===== GIVEN DATA =====
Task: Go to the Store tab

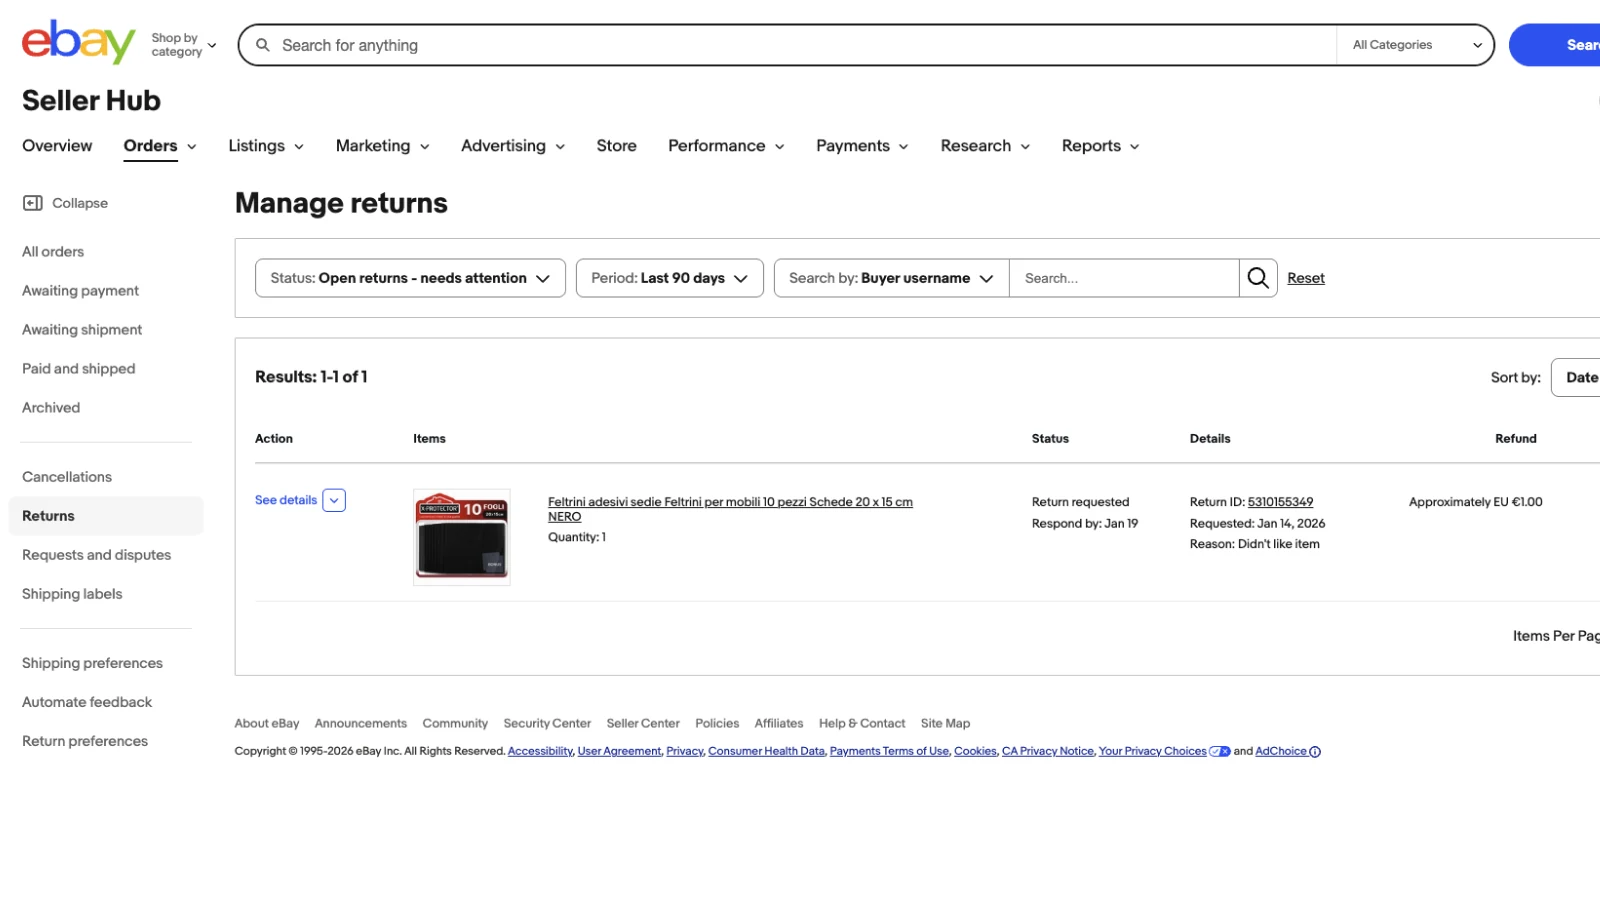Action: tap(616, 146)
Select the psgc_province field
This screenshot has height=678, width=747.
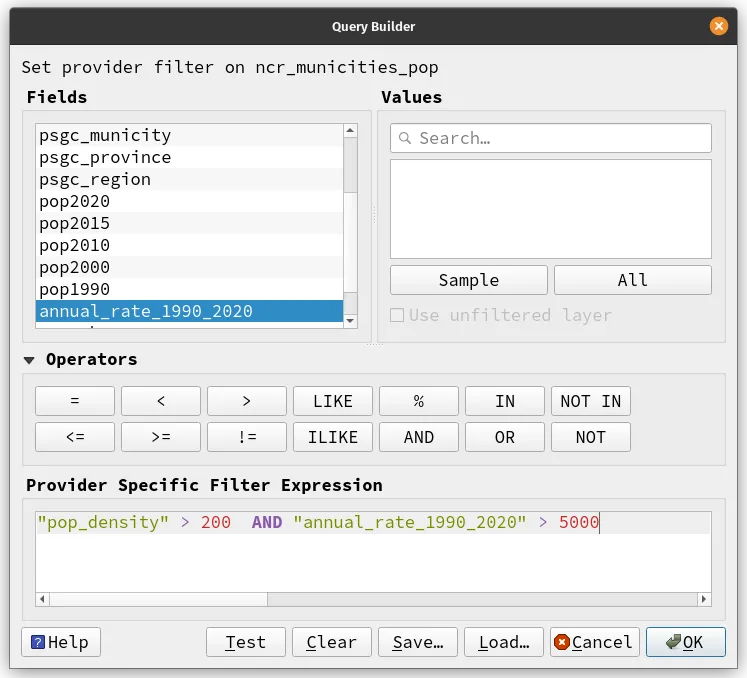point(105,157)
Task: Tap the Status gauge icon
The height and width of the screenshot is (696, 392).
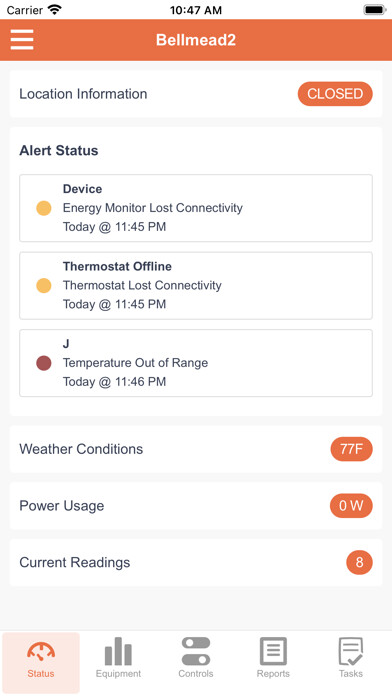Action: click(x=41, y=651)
=====
■ TASK DESCRIPTION:
Set down the data again, exactly, without images.

■ SOLUTION FOR THIS PROBLEM:
Task: Go to the Store tab

Action: tap(616, 146)
Select the psgc_province field
This screenshot has height=678, width=747.
point(105,157)
Task: Tap the Status gauge icon
The height and width of the screenshot is (696, 392).
Action: click(x=41, y=651)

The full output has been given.